The entire space came together in roughly eight weeks – a pace Lizette describes as surreal. But the result speaks for itself. "I would really like people to feel that this is an escape." In a room where every material was chosen with purpose, the floor is where that intention is felt most.

A PARTNERSHIP BUILT ON DETAIL
The collaboration between Dulcet Tile and Da Vinci Marble brought both rooms to life. Robin Merwin, VP of Strategic Sales and Marketing at Da Vinci Marble and Design Advisory Board member of the SF Decorator Showcase, saw the partnership unfold firsthand. "This year, Dulcet Tile partnered with us in two spaces. It started with the Double Standard room and expanded to the primary bathroom."

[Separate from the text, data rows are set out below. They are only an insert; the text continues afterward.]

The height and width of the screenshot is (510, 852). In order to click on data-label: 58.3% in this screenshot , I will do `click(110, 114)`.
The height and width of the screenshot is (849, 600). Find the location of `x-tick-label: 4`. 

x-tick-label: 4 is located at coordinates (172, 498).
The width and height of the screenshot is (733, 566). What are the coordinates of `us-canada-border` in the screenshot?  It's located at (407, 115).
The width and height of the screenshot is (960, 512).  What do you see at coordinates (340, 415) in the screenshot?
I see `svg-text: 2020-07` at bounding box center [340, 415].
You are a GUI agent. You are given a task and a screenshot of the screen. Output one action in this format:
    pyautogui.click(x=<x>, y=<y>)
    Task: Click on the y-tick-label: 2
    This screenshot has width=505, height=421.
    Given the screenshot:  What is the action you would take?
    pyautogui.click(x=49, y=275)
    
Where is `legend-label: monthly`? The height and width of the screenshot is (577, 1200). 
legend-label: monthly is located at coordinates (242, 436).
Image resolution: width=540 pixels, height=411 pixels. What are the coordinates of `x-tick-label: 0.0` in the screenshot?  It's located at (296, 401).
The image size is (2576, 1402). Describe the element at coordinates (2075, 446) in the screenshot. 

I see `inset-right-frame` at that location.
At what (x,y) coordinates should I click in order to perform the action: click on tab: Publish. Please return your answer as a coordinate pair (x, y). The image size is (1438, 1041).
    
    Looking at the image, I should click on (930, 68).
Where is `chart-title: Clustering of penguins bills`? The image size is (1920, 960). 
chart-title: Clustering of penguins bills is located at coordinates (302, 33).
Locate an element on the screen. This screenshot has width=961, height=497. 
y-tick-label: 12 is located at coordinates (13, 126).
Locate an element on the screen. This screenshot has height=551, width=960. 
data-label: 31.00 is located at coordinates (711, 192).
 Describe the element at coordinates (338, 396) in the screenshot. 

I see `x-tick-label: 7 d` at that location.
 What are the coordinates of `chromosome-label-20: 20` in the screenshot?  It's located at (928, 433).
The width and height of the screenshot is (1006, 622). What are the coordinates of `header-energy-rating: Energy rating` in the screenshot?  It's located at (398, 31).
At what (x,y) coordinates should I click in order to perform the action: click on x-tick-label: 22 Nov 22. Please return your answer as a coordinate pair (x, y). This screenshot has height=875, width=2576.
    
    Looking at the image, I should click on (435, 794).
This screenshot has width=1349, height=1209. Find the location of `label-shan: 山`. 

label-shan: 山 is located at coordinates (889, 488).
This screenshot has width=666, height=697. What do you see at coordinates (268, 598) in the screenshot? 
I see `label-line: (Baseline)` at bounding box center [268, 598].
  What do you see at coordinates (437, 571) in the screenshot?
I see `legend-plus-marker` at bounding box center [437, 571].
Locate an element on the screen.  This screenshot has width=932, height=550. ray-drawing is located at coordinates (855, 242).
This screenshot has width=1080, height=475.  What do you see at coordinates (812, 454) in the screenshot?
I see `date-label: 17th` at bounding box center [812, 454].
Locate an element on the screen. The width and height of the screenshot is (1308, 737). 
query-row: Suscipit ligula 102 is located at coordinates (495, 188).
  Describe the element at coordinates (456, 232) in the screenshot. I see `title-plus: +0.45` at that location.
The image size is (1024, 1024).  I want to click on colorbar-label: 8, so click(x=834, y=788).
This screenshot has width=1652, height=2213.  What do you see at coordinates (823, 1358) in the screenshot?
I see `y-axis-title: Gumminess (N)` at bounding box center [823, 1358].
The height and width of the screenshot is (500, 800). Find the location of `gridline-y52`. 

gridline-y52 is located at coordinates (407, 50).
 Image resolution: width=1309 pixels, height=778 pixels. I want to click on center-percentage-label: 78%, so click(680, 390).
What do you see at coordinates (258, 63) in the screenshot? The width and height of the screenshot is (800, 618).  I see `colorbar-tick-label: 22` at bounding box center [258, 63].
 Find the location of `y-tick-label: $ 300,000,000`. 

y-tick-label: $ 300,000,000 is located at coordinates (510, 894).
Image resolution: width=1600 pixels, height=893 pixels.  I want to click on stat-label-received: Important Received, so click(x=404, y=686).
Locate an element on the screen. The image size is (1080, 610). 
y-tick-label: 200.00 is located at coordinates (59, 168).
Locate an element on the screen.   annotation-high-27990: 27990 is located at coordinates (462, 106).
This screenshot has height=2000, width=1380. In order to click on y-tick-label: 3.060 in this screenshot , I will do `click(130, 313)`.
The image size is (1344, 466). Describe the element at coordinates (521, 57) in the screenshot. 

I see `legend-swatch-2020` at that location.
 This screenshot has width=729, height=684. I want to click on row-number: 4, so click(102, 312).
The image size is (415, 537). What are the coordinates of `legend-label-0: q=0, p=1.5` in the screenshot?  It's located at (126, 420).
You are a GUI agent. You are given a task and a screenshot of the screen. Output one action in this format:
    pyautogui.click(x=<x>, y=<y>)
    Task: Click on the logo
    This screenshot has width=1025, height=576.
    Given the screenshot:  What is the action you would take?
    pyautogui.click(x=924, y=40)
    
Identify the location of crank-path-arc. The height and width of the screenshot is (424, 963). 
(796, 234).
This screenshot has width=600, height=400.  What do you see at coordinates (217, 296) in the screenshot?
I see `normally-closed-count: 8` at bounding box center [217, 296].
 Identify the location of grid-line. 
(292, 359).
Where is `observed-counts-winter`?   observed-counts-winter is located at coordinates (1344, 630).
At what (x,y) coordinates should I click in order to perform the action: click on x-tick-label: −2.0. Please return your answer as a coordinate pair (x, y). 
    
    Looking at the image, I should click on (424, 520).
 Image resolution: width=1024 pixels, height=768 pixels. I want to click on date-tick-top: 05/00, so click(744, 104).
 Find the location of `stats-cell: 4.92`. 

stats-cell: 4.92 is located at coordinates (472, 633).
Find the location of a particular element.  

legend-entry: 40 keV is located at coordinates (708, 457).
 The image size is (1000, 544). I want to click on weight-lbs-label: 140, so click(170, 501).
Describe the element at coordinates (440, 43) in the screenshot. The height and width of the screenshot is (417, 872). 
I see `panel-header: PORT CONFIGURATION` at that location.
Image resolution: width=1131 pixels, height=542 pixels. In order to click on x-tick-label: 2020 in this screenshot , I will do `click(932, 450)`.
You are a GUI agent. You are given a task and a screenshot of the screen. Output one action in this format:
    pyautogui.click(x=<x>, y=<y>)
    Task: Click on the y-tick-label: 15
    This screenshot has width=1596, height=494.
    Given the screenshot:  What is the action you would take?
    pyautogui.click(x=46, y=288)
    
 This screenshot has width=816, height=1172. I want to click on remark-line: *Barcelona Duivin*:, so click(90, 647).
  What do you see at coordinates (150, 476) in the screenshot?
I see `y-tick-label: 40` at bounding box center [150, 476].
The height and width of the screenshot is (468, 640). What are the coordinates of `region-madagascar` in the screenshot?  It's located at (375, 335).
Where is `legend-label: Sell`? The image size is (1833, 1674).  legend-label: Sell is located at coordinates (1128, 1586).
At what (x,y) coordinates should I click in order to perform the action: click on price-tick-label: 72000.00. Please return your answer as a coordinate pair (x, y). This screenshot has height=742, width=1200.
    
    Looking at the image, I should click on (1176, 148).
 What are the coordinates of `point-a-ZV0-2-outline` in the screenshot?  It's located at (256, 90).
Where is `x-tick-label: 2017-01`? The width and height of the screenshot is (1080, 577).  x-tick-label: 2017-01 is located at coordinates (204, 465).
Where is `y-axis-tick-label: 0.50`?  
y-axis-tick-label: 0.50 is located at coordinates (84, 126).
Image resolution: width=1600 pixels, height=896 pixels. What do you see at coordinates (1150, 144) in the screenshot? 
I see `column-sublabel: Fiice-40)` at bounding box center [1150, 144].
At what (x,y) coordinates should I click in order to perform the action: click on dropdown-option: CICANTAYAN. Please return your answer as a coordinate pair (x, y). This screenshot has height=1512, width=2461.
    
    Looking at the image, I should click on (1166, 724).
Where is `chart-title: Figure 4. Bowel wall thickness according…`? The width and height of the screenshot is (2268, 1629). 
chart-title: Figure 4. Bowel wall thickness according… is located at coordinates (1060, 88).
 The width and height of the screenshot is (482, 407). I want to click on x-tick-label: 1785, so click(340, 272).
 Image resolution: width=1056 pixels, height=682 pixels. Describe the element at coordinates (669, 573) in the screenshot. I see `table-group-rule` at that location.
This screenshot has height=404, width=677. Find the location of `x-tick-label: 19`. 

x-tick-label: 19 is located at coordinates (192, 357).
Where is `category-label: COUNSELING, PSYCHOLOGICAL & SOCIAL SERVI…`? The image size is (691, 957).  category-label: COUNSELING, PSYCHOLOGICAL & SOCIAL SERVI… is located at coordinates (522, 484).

The process, Robin notes, was seamless from start to finish. "Samples came quickly, Dulcet Tile team supported from beginning to end – it's a very fast-paced environment, and the details were laid out to perfection." For Robin, the results spoke to something she sees designers hesitate over. "A lot of times people shy away from using mosaics, thinking it'll be busy – but when it's laid in well, it becomes a design intent. The results this year were spectacular. We could not do it without you all."

A VICTORIAN CANVAS
For the first time in the Showcase's history, this year's house was a Victorian residence – an architectural style inseparable from the image of San Francisco itself. Originally built for the Anspacher family and later preserved by architect Herbert P. McLaughlin across 60 years of family stewardship, the historic residence featured sweeping views of the Golden Gate Bridge, San Francisco Bay, and the Palace of Fine Arts. It's a home with memory built into its bones – a fitting canvas for designers working with themes of narrative, identity, and transformation. And for Dulcet Tile, a meaningful space to be part of: where good design and a greater purpose have always gone hand in hand.